With the further development of technology, cloud services that improve the use efficiency of hardware resources and reduce production, operation and maintenance costs by virtualization / containerization of traditional hardware are adopted by more and more enterprises. In order to better adapt to the technical system of cloud services, the database has also designed relevant cloud features, such as storage and computing separation, elastic scaling, microservicing, cross domain data synchronization and so on.

In the cloud era, users pay more attention to the efficiency and input-output ratio of data analysis, and whether products can provide convenient integrated data processing services, so that business developers can focus more on the business itself, and database services are evolving towards standardized cloud services.

d.
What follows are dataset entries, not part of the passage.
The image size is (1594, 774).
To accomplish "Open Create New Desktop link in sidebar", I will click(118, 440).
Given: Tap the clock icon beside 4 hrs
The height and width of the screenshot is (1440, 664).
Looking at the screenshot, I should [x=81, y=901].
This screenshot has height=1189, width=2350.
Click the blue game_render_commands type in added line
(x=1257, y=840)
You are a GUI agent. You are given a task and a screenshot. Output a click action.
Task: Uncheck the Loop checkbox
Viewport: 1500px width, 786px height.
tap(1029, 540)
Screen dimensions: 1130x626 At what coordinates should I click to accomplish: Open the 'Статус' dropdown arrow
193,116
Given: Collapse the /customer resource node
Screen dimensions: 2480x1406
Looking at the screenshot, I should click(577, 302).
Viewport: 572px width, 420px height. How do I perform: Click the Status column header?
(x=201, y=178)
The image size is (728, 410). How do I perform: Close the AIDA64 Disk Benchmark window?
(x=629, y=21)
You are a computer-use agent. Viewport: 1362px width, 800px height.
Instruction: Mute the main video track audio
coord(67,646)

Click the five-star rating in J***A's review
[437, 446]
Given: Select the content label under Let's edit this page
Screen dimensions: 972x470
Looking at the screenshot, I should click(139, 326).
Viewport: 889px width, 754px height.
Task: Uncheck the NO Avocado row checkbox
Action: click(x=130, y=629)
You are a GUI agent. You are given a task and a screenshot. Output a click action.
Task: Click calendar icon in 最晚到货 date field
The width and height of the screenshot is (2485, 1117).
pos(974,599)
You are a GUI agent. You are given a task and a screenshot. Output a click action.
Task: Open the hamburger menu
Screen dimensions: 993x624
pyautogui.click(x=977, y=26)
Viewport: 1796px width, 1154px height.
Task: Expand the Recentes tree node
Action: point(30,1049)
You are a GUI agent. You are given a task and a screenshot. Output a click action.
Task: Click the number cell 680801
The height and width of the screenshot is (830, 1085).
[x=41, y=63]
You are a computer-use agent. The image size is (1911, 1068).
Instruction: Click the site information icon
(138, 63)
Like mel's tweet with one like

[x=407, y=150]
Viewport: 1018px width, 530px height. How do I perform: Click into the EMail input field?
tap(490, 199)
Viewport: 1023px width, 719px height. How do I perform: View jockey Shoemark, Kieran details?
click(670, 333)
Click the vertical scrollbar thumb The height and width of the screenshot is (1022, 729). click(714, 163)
Prospect

Different database architectures and deployment methods are not a simple relationship of iteration and substitution, but a process of simultaneous and gradual iteration for a long time. Today, many financial institutions still choose to use database products on the host, but the new business and scenarios are very limited. Data processing products based on X86 server are still the mainstream choice of enterprise database. At the same time, the market share of cloud database is also gradually growing and expanding. What kind of database products should be adopted should be determined according to their own business needs, and the appropriate is the best. Of course, from the perspective of technology evolution, cloud technology (including public cloud and private cloud) will be the general trend, because cloud can provide higher efficiency.

As one of the three basic technologies (chips and operating systems) of the information industry, database has been very hot in terms of capital and technology for a long time. In recent years, there have been a considerable number of excellent database products and enterprises in China. In the process of mankind moving towards digital civilization, more and more data will be generated, and more value needs to be mined from the data. As the core of carrying data, database will continue to play an important role. Fortunately, I have been working in this field and look forward to working with my colleagues to contribute to the progress of human digital technology.

With the vision of redefining data science, zilliz is committed to building a world leading open source technology innovation company, and unlocking the hidden value of unstructured data for enterprises through open source and cloud native solutions.
Zilliz built the Milvus vector database to accelerate the development of the next generation data platform.
Milvus database is a graduation project of LF AI & data foundation. It can manage a large number of unstructured data sets and is widely used in new drug discovery, recommendation system, chat robot and so on.